Diego Wells, Athletic Director, enjoying the challenges of living overseas

China shocked me for its uniqueness.   I came to China 1 year ago, after having lived and worked in 10 different countries over the past 2 decades.  This mega country is unlike any other place on Earth in several ways (some subtle, others, not-so subtle).   

I will briefly describe its surprises in a way that follows the title of my  favourite Clint Eastwood movie.

THE GOOD:  Incredible infrastructure with regards to transportation within a city.   Subways, buses, taxi, motorcycle taxis, bicycles, are all cheap, efficient and easy to find, use and negotiate your way around the new environment.   I continue to be impressed by Guangzhou's bridges, and highways, but its relatively new Metro (Subway) system is incredible.  For the equivalent of $1 I can go from the airport to the suburb I live in (Foshan), a journey of 1.5 hours and a distance of over 50kms in a clean, air conditioned, safe subw ay car.    

THE BAD:  This is the first foreign country I have been to where people initially ignore you.  Almost all locals avoid eye contact on the street, in a bus or on a subway.   In such a crowded place, often I have felt completely alone, as the people often walk past you without even a glance.  Language is definitely a huge barrier, but still, it seems that most locals are indifferent to foreigners living in their town.

THE UGLY:  The smog that roles in and hovers over the city I live in (Guangzhou), more days than not is an ugly surprise for sure.  It seems that factory smoke and stain filled clouds block sunlight for days on end, and it can get depressing if you let it.

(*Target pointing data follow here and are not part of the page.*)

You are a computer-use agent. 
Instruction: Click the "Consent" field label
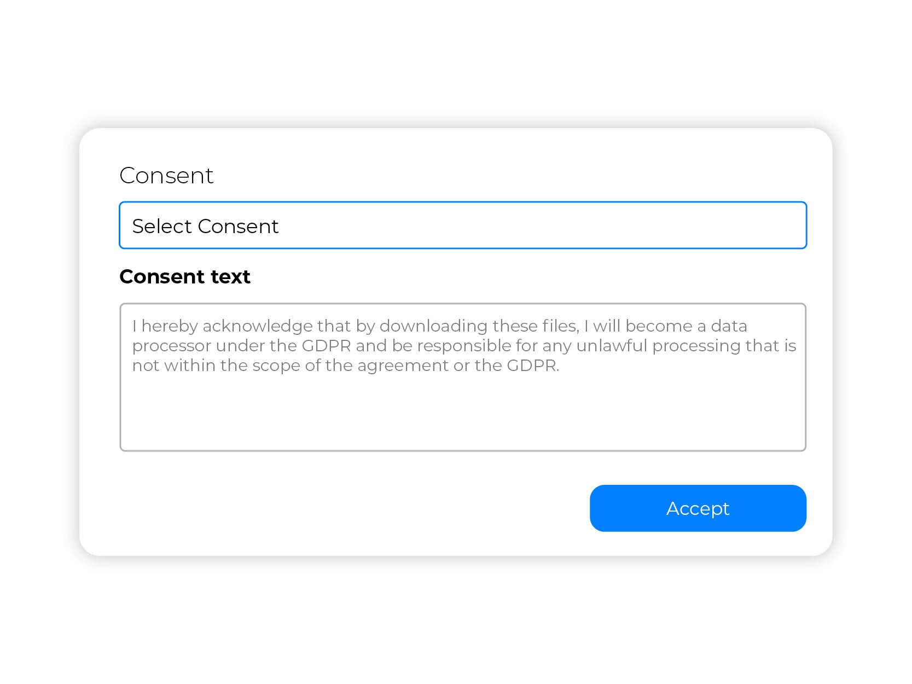coord(166,176)
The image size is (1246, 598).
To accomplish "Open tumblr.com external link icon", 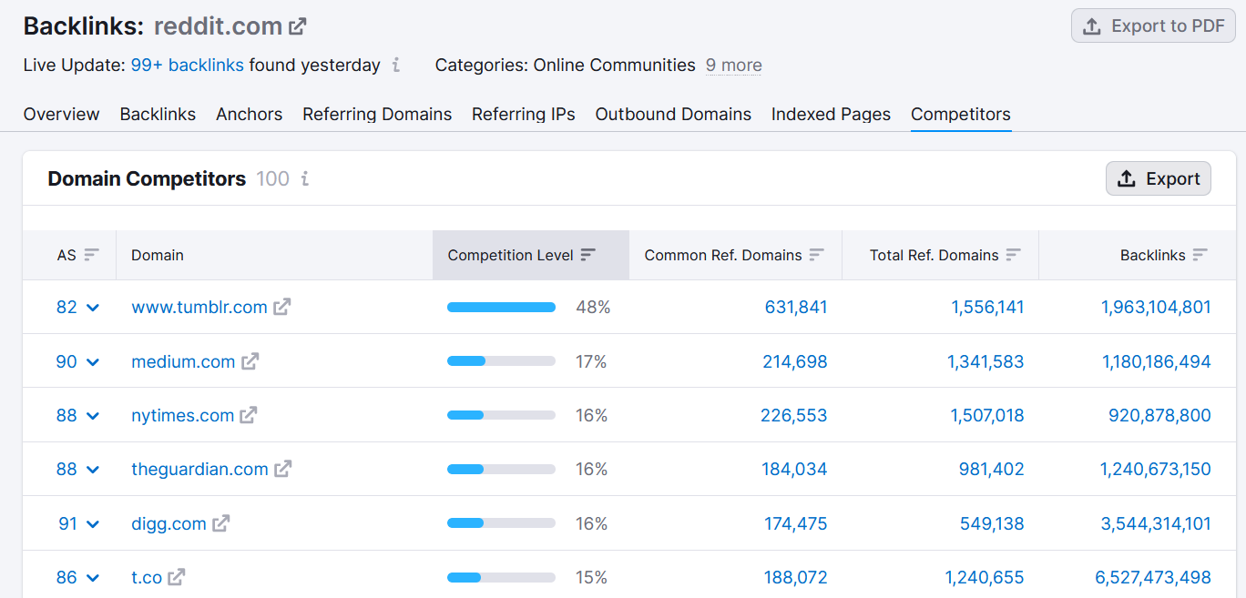I will pos(282,307).
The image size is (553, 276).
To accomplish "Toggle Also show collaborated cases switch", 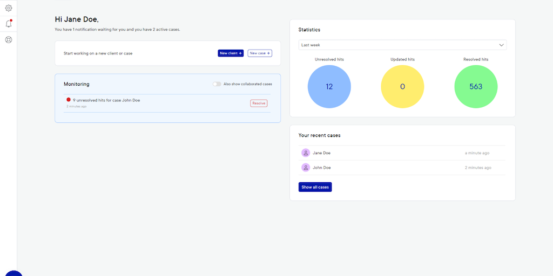I will [217, 84].
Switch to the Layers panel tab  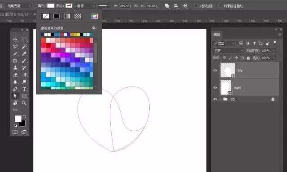(217, 34)

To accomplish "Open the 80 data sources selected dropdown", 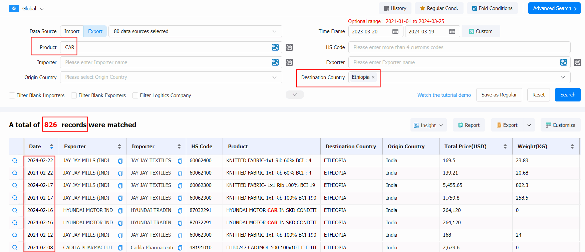I will coord(195,31).
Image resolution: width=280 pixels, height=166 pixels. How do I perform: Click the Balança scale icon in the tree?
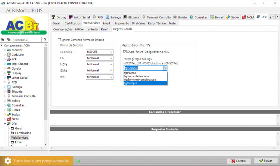click(9, 87)

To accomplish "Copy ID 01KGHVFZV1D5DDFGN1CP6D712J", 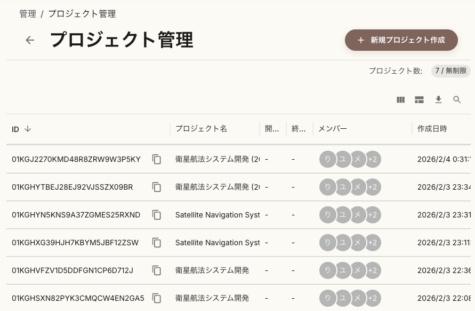I will [x=157, y=270].
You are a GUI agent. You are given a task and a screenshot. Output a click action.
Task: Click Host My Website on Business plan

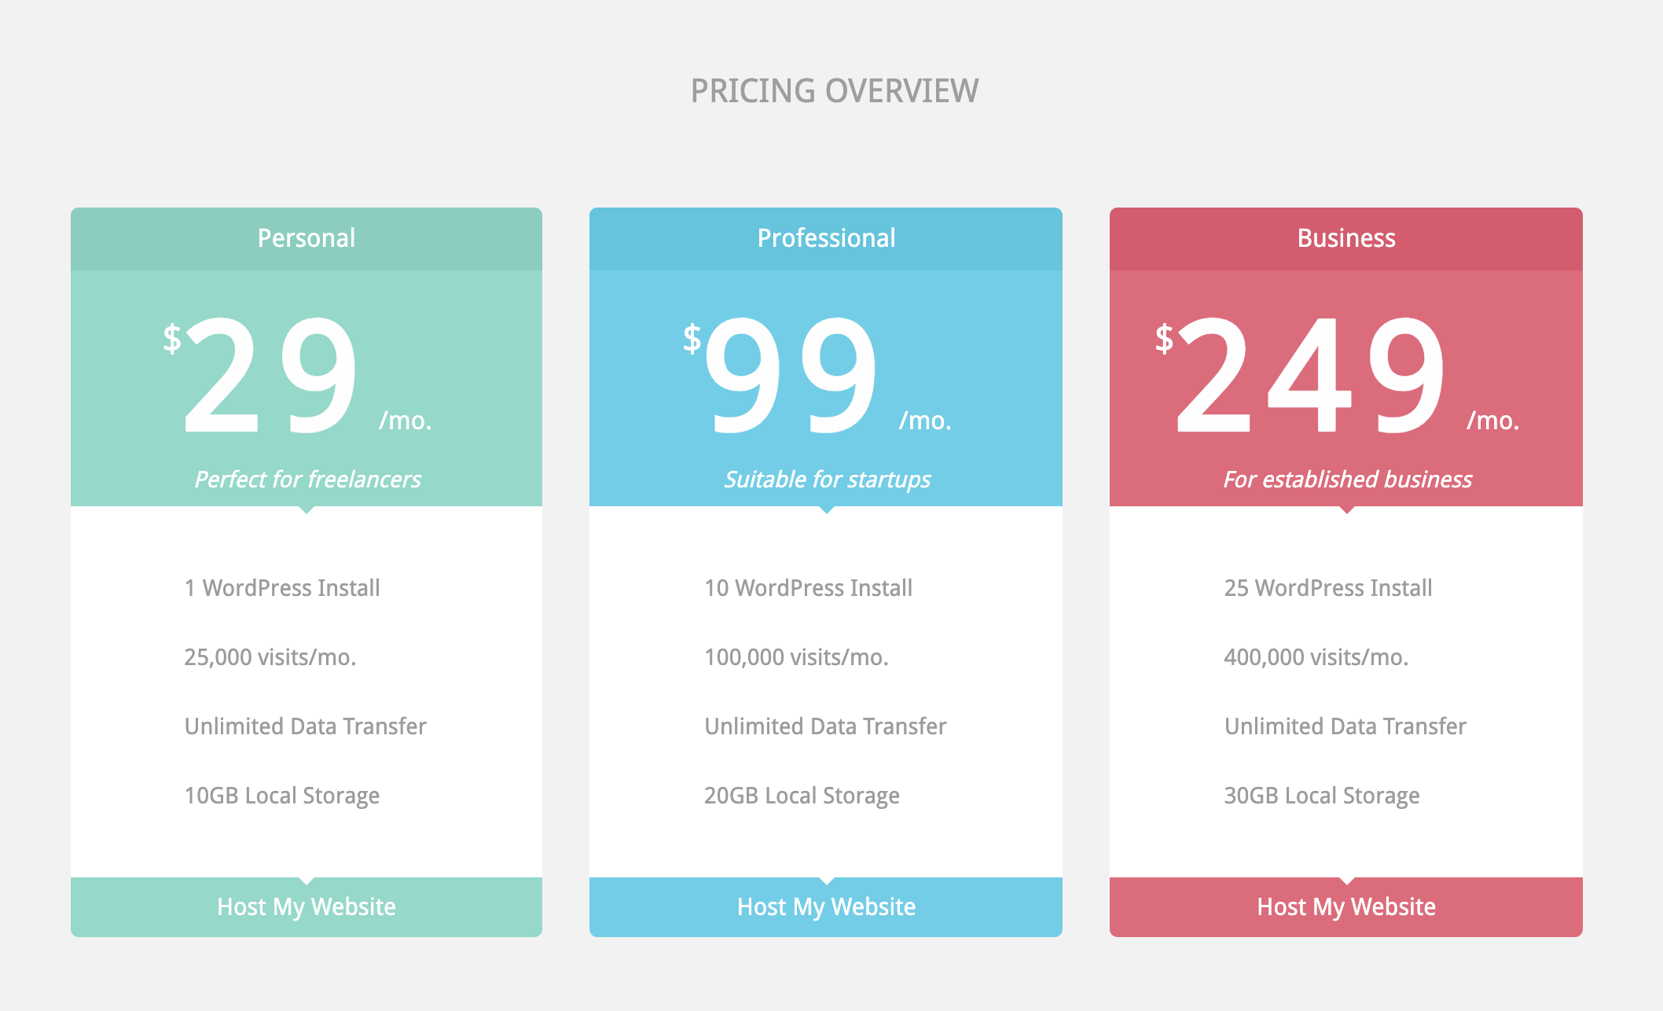[1346, 906]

THE BEAUTIFUL:  Can't leave on a low-note.  Once you meet and be-friend a Chinese person, you realize just how wonderful this country is.  A Chinese friend is a friend for life! Honest, caring, compassionate and sincere is how I would describe the locals I have gotten to know.    As harsh as living in China can be on the exterior, getting to know a few local people while you are here softens it all and makes this place a truly unique and magical place to live!








Grant Lian, Living and working in China

Ooh ooh, pick me!

I first visited China in summer of 2002. I was born in the U.S. to Chinese parents of native Taiwanese descent (I say it this way to specifically differentiate us from the Pan Green Taiwanese that seem to be everywhere today). Even so, I was brought up to know that mainland China was poor, backwards, and dangerous.

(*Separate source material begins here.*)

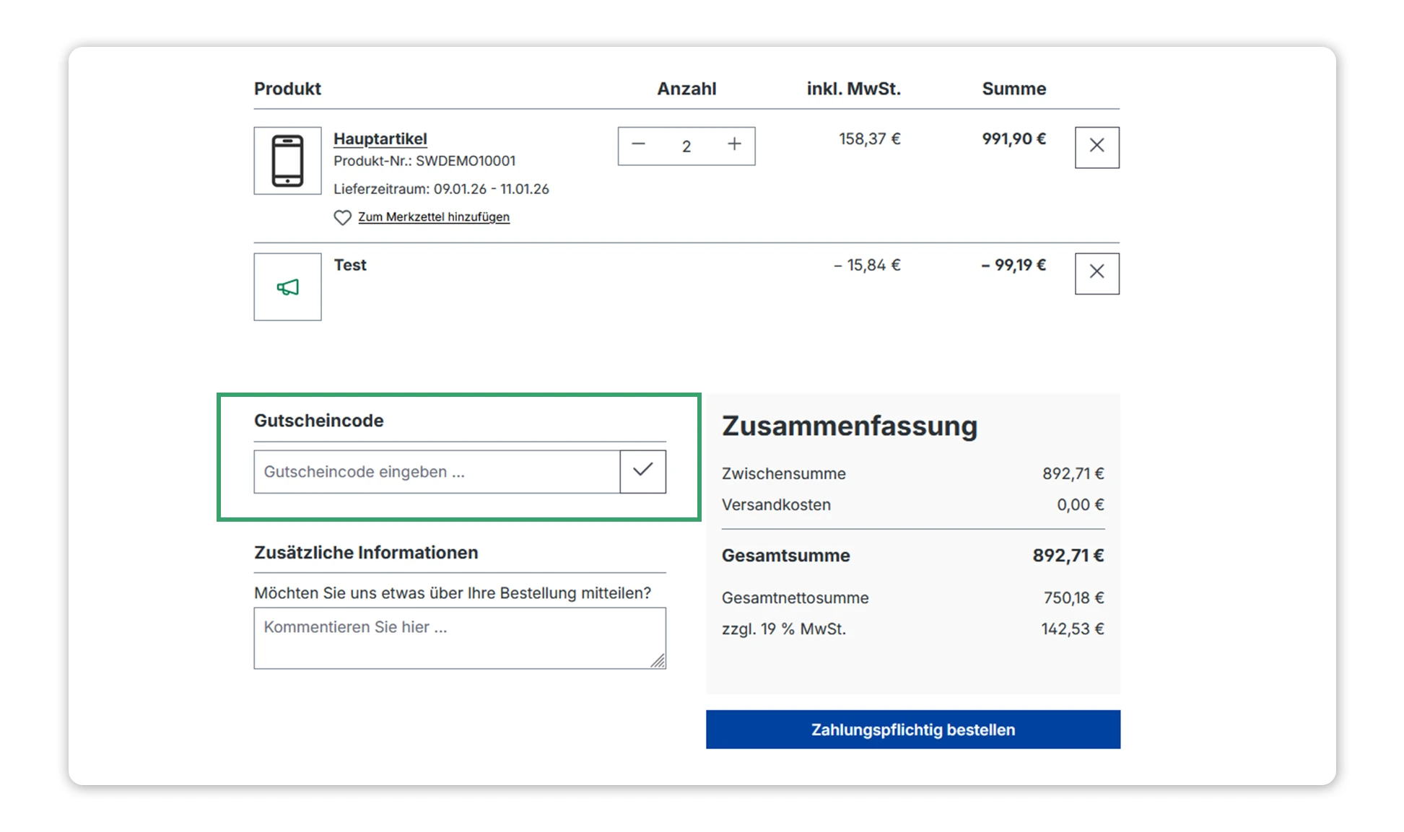Submit voucher code with checkmark button
This screenshot has width=1404, height=832.
642,472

This was literally the first thing I saw after getting off of the first cab from the airport:

Even back then, the Bund was a pretty stunning skyline, and it has since exploded with new and fabulous buildings that completely betrayed the backwards podunk expectations I brought with me from the US.

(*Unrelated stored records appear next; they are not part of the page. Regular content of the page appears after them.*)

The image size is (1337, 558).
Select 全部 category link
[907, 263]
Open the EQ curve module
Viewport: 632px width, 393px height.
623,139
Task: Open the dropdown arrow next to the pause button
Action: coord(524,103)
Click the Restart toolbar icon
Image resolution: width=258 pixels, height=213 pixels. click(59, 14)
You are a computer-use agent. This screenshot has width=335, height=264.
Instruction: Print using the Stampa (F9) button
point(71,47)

Shanghai shocked and awed me with its characteristic opulence, and even though I spent the rest of the summer in much poorer Xi’an, it set the tone for how I would continue to monitor China in the decades to come.

Today, looking back, I still think of China circa 2002 as the Golden Age for modern China, even though people were making just a fraction of what typical incomes are today. Back then, it seemed like the country beamed of hope and progressive thinking. Since then, optimism has dropped way down and it seems like nationalism is moving up while national policy is evolving more slowly, and sometimes backwards. Hard to say what the next 15 years will look like!

All I can say is, I’m keeping the tuner on this channel!